Adapun secara bahasa sebagaimana pernah kita bahas, bahwa bid’ah adalah segala sesuatu yang baru ada yang sebelumnya tidak ada.

Maka bid’ah yang sifatnya bahasa seperti ini bisa saja disifati dengan baik.  Seperti contohnya misalnya dikatakan oleh Umar bin Khattab ketika Beliau mengumpulkan orang-orang taraweh setiap malam , Beliau mengatakan
‎نعمة البدعة هذه
Sebaik-baik bid’ah itu “ini” (maksudnya Bid’ah secara bahasa).

Demikian pula perkataan Imam Syafi’i, bid’ah ada dua macam: bid’ah yang terpuji dan bid’ah yang tercela.

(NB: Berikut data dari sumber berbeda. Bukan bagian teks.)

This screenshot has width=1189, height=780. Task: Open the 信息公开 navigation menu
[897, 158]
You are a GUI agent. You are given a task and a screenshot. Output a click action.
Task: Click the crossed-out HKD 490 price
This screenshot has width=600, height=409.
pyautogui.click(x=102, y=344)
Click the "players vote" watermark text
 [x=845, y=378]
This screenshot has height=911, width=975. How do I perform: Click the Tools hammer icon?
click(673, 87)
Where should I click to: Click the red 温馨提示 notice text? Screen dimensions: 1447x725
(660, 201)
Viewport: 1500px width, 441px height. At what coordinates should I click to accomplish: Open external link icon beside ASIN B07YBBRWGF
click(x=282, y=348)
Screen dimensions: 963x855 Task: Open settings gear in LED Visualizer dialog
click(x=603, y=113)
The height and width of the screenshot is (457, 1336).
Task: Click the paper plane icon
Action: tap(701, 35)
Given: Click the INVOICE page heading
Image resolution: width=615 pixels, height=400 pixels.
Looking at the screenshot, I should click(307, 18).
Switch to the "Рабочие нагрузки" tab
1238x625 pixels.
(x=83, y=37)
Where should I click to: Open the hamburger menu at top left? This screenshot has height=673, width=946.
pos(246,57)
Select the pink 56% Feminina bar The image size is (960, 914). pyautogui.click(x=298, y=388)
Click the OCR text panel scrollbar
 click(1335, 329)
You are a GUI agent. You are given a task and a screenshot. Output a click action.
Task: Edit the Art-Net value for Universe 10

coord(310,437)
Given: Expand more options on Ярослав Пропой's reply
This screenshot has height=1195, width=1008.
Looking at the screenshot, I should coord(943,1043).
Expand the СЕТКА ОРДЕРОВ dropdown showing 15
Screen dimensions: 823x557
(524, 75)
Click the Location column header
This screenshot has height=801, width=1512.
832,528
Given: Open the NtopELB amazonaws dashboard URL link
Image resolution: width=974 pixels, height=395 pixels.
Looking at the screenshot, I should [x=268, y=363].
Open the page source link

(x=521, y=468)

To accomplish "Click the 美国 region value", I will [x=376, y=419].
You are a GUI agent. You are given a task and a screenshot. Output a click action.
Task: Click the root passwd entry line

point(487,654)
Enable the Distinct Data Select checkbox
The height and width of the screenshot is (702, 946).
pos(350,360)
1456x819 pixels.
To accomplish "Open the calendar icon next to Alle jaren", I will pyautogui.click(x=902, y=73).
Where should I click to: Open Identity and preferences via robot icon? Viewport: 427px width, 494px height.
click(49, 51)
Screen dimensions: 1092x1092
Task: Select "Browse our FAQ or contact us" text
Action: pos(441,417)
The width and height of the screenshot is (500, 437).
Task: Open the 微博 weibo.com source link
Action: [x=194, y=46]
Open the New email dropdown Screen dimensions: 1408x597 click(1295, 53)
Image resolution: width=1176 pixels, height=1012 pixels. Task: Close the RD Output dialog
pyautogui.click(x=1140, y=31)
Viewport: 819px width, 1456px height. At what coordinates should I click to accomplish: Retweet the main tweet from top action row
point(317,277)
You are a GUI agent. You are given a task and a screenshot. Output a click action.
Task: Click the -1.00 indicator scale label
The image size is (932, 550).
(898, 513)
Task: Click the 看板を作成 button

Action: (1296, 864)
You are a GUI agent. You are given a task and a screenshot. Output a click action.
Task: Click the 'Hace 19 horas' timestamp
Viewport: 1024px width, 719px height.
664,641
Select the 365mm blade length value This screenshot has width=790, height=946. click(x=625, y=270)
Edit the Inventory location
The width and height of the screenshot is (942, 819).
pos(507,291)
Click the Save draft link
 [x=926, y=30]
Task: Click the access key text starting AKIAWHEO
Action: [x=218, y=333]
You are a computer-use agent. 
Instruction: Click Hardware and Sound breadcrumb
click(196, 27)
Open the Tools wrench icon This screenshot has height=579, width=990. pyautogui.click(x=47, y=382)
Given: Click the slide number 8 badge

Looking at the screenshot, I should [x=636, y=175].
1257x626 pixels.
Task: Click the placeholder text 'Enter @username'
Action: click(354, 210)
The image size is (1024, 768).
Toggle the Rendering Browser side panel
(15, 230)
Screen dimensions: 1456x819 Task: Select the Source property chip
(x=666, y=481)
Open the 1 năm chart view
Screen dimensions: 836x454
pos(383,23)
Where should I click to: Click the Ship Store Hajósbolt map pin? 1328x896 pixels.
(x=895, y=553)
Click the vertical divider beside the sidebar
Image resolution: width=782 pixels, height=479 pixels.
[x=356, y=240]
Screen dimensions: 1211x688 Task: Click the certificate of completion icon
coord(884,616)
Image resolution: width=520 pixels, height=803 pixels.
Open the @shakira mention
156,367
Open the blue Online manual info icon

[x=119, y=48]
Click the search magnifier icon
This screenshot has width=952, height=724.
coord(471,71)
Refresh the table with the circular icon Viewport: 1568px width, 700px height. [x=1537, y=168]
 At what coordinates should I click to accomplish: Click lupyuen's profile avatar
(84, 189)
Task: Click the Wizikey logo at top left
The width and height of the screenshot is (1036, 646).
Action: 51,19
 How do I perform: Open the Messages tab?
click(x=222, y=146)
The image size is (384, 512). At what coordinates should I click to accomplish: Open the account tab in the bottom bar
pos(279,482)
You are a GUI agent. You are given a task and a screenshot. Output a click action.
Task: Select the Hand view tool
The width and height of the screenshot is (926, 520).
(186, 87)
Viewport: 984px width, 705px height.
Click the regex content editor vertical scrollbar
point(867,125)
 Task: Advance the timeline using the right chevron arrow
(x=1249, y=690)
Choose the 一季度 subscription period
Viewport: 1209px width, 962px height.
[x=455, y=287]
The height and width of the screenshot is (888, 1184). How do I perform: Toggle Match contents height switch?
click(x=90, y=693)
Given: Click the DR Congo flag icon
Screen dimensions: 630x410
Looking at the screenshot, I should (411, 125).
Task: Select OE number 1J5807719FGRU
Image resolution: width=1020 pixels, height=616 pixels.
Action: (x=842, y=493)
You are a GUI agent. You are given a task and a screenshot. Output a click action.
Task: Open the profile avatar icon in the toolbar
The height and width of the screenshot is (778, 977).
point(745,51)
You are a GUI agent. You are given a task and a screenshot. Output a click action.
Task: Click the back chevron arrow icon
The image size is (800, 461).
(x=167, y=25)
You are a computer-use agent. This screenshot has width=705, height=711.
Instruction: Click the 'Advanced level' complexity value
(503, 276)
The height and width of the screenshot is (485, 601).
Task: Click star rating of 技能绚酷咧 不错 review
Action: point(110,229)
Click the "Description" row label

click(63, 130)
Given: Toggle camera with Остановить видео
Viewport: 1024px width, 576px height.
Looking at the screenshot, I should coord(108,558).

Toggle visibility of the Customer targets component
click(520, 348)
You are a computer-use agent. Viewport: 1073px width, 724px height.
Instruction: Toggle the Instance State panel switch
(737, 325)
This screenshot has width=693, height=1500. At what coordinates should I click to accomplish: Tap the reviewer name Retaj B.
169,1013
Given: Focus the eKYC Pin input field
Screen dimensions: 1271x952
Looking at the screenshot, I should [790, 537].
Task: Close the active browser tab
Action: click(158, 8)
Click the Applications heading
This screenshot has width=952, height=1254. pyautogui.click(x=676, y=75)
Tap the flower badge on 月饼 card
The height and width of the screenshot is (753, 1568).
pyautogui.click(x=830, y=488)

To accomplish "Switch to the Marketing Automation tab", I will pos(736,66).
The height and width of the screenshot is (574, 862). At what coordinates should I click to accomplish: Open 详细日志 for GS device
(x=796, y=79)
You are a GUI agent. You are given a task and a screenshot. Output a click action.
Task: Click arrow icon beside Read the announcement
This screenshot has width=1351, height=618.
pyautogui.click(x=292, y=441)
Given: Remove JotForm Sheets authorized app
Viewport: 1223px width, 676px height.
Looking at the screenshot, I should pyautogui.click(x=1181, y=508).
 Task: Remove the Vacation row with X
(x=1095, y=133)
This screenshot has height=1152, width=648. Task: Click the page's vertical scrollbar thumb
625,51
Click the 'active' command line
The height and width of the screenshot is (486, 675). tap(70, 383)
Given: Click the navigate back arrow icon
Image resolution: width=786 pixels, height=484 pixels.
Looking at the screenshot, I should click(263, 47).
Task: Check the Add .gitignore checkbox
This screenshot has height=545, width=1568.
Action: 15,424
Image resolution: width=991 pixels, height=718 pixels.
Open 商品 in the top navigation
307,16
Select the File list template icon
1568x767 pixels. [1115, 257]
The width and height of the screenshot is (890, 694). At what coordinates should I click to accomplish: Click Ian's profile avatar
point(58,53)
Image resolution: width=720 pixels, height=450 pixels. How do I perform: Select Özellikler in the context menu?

Demikian pula sebagian Ulama terdahulu dari kalangan salaf yang membagi bid’ah.  Kata Al Imam Ibnu Rojab dalam kitab Jami’ bayaninilman Fadlih, bahwa semua perkataan Ulama Salaf yang membagi bid’ah menjadi bid’ah yang baik dan bid’ah yang buruk itu adalah secara bahasa, bukan secara istilah syari’at.

Adapun bid’ah secara istilah syari’at semuanya buruk, karena itu yang ditunjukan oleh sabda Nabi ‎ﷺ
‎كل بدعة ضلالة
Setiap bid’ah itu adalah sesat.

Dan sudah kita sebutkan bahwa bid’ah secara istilah adalah segala sesuatu yang dibuat-buat dalam agama, yang menyerupai syari’at yang diinginkan darinya yaitu bersungguh-sungguh beribadah kepada Allah Subhanahu wa Ta’ala.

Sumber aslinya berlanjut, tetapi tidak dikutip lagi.